The task
Convert the listing below into a JSON array of strings, one string per line, omitting blank lines and the pictures.

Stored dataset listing
^^^^^^^^
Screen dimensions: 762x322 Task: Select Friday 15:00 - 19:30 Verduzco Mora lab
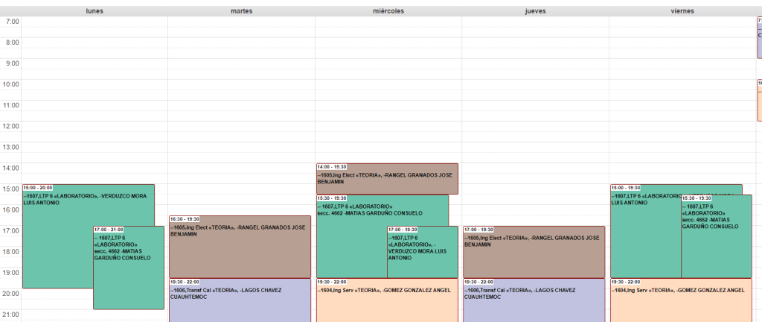[x=644, y=239]
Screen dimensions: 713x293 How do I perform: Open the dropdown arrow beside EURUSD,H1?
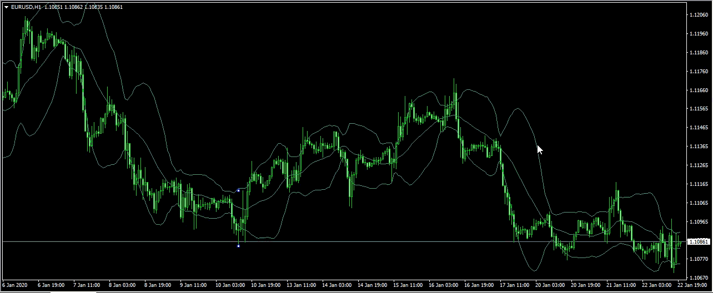click(x=6, y=7)
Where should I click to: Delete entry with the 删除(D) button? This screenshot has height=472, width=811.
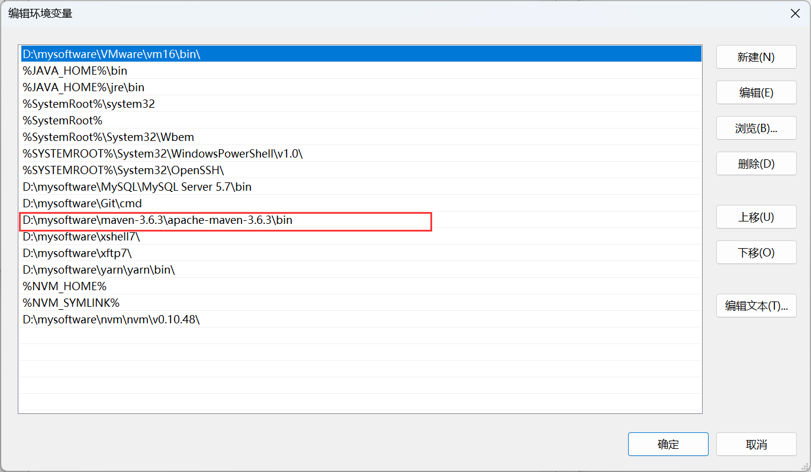pyautogui.click(x=756, y=164)
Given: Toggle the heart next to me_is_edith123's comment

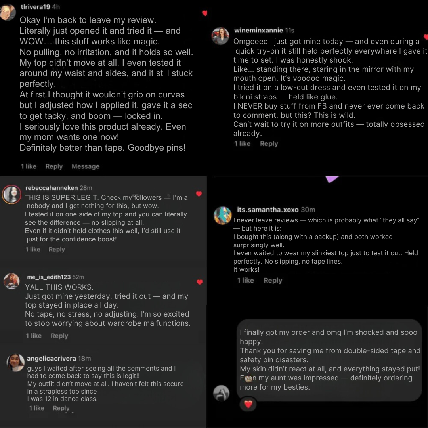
^^^^^^^^
Answer for the task
[
  "Screen dimensions: 762x322 Task: Select Friday 15:00 - 19:30 Verduzco Mora lab",
  "[x=644, y=239]",
  "Screen dimensions: 713x293 How do I perform: Open the dropdown arrow beside EURUSD,H1?",
  "click(x=6, y=7)",
  "Where should I click to: Delete entry with the 删除(D) button? This screenshot has height=472, width=811.",
  "pyautogui.click(x=756, y=164)",
  "Given: Toggle the heart next to me_is_edith123's comment"
]